Selective agonist of TRPML2 reveals direct role in chemokine release from innate immune cells.
Plesch E., Chen C-C., Butz E., Scotto Rosato A., Krogsaeter EK., Yinan H., Bartel K., Keller M., Robaa D., Teupser D., Holdt LM., Vollmar AM., Sippl W., Puertollano R., Medina D., Biel M., Wahl-Schott C., Bracher F., Grimm C.

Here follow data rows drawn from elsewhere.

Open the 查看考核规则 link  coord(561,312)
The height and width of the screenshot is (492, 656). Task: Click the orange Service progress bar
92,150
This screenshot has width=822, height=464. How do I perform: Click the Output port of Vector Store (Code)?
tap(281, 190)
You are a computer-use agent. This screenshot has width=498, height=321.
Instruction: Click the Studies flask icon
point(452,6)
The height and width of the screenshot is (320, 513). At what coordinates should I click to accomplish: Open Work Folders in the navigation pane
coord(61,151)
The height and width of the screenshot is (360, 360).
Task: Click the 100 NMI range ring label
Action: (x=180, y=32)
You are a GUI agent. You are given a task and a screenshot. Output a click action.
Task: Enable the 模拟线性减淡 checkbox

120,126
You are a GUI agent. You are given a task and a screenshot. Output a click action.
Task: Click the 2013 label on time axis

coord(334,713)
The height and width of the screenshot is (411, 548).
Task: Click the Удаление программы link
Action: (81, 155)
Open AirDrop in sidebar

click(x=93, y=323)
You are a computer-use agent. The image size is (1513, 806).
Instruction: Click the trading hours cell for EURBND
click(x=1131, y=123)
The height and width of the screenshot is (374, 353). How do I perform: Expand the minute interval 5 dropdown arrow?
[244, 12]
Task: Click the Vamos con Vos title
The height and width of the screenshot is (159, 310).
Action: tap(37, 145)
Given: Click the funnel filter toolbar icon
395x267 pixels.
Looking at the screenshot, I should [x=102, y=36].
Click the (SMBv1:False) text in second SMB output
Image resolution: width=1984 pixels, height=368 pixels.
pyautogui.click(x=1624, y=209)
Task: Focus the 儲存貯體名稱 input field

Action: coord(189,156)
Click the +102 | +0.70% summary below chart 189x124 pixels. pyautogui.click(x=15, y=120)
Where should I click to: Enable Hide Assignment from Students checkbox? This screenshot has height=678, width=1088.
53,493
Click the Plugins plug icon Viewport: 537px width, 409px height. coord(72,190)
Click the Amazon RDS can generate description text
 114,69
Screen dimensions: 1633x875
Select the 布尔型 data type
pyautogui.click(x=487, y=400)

Cytokines and chemokines are produced and secreted by a broad range of immune cells including macrophages. Remarkably, little is known about how these inflammatory mediators are released from the various immune cells. Here, the endolysosomal cation channel TRPML2 is shown to play a direct role in chemokine trafficking and secretion from murine macrophages. To demonstrate acute and direct involvement of TRPML2 in these processes, the first isoform-selective TRPML2 channel agonist was generated, ML2-SA1. ML2-SA1 was not only found to directly stimulate release of the chemokine CCL2 from macrophages but also to stimulate macrophage migration, thus mimicking CCL2 function. Endogenous TRPML2 is expressed in early/recycling endosomes as demonstrated by endolysosomal patch-clamp experimentation and ML2-SA1 promotes trafficking through early/recycling endosomes, suggesting CCL2 being transported and secreted via this pathway. These data provide a direct link between TRPML2 activation, CCL2 release and stimulation of macrophage migration in the innate immune response.